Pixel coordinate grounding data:

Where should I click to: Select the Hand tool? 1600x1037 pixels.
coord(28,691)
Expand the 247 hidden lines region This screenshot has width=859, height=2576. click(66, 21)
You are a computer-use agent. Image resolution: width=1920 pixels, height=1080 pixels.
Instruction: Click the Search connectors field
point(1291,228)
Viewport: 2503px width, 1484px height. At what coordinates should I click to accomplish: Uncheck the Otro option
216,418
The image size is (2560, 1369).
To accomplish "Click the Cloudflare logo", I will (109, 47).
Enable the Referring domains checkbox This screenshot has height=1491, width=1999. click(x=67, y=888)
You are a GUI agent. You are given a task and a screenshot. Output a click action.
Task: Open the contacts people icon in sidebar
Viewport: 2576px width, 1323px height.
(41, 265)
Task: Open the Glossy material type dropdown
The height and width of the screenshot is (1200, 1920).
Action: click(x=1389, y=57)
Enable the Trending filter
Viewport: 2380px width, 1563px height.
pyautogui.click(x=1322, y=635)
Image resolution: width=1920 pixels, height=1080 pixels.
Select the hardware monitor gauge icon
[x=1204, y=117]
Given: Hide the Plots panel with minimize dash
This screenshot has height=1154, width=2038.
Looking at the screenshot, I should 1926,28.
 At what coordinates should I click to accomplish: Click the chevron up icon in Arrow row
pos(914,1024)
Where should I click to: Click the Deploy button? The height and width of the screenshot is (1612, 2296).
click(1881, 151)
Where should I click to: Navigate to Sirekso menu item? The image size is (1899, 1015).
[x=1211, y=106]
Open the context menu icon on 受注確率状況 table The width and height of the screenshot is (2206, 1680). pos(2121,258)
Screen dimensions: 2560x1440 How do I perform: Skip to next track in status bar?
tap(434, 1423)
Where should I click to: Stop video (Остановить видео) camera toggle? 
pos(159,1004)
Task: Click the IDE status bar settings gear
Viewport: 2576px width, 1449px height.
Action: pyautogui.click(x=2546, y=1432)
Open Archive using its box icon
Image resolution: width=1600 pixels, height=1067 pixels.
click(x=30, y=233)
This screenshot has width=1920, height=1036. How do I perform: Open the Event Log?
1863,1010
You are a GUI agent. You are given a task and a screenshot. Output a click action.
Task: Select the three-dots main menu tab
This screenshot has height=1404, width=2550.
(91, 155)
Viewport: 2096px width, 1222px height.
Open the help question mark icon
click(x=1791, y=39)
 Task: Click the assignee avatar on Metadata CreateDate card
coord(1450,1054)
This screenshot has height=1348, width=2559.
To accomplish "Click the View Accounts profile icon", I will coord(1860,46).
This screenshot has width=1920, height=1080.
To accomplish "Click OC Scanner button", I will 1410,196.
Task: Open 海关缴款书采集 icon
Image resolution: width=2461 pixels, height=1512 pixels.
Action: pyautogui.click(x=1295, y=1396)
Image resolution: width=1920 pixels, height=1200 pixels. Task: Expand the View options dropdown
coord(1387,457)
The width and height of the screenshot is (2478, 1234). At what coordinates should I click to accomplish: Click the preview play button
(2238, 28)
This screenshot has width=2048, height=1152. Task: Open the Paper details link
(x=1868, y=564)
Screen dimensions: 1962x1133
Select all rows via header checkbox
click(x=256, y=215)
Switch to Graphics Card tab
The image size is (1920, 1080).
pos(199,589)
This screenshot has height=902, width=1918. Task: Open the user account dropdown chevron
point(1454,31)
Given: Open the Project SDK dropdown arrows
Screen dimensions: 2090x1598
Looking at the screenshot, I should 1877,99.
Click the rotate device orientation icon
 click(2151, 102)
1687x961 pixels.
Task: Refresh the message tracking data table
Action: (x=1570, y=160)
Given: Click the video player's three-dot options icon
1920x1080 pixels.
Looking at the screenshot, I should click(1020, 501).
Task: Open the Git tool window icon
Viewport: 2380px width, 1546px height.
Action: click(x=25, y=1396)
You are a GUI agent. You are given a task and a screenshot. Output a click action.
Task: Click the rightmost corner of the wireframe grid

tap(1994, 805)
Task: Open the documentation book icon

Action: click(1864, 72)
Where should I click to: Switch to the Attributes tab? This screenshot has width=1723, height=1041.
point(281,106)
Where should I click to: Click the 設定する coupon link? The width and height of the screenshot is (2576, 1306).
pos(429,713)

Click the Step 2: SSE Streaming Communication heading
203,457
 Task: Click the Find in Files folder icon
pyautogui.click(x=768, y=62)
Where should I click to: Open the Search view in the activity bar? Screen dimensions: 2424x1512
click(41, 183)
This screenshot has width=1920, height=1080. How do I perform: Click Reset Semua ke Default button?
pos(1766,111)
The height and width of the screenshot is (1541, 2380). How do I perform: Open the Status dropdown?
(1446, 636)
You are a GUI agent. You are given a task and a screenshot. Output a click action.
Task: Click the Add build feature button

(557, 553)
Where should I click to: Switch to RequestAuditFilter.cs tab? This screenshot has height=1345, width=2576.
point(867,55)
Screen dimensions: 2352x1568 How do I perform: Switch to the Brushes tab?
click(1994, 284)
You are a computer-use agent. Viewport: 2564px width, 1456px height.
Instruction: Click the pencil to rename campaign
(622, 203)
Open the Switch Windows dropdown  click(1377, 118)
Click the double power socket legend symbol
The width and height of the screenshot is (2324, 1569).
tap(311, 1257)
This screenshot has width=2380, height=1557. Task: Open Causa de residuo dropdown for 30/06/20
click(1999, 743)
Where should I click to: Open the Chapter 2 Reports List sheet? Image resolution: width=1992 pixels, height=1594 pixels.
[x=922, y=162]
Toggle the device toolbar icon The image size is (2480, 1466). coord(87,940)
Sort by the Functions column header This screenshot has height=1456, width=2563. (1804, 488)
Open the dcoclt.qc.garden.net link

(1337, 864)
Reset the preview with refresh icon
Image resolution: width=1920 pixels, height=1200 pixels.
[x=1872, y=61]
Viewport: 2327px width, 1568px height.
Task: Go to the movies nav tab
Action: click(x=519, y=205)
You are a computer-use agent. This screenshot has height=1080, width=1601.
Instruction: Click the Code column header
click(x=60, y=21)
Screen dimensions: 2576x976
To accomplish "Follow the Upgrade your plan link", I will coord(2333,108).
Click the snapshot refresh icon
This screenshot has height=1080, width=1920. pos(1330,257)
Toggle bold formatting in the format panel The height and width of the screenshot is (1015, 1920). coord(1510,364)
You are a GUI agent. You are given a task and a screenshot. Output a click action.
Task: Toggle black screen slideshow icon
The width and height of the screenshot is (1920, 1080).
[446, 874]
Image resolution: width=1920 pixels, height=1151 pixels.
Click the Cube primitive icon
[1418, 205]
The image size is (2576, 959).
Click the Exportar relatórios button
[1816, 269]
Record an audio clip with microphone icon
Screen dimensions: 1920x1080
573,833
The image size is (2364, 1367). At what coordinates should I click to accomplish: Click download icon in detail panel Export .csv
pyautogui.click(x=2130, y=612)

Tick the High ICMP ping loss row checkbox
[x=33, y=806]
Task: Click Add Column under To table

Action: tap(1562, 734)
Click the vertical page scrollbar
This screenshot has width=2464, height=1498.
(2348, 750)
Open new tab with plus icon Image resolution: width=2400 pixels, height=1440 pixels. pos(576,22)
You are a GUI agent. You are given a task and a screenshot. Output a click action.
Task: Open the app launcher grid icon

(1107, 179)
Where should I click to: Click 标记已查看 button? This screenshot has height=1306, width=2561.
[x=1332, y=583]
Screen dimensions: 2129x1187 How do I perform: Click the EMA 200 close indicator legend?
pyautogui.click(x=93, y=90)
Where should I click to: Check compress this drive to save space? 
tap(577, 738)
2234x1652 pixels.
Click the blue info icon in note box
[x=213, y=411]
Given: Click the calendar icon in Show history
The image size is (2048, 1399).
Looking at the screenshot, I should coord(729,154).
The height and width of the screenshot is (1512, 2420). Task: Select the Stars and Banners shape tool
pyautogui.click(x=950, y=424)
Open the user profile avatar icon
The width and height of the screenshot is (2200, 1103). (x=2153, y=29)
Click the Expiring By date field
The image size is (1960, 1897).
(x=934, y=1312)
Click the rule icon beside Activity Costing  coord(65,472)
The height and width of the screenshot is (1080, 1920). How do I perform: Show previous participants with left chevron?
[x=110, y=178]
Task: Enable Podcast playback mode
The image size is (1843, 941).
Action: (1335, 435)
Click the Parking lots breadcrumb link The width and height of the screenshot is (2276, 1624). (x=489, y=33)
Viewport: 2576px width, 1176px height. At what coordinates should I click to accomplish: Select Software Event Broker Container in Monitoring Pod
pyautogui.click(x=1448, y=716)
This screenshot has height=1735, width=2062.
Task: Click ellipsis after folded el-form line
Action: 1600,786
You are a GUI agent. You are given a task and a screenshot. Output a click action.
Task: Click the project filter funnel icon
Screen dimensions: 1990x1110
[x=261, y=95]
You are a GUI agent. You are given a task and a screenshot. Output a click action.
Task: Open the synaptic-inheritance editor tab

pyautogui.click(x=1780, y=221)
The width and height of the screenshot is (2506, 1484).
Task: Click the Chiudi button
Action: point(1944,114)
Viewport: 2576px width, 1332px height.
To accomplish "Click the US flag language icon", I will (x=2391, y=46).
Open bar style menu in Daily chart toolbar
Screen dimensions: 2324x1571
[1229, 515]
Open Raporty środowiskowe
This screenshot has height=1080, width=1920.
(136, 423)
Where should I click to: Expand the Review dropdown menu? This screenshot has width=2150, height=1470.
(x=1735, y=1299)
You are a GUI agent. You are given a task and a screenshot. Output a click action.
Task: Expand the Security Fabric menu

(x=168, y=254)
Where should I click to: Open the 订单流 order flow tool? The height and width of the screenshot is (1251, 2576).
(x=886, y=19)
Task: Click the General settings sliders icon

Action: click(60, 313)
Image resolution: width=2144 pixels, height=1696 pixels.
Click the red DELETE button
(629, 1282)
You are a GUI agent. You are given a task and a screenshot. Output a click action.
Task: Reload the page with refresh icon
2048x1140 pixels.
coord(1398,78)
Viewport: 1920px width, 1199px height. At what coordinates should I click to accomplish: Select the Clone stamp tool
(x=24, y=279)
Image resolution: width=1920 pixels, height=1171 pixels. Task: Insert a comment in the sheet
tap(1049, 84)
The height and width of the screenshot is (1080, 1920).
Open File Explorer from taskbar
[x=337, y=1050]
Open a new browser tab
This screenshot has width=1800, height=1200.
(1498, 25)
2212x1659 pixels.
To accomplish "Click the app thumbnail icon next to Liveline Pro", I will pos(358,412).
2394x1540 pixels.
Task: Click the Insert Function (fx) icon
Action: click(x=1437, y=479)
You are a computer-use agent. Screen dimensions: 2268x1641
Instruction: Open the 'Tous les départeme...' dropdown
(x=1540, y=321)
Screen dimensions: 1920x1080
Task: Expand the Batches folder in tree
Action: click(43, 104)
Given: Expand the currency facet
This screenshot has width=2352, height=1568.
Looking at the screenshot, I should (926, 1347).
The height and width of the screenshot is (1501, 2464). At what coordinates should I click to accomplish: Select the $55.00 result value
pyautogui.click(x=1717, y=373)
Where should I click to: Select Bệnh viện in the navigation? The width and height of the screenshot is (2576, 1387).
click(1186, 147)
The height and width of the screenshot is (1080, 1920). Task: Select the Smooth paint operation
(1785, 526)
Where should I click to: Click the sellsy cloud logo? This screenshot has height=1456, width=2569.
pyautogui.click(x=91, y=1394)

→ **DIRECTIONS FOR THIS TASK**: All lines in the records that contain "three" are to be copied and returned.

→ **RESPONSE**:
Task: Select the three-dots main menu tab
Given: Click the video player's three-dot options icon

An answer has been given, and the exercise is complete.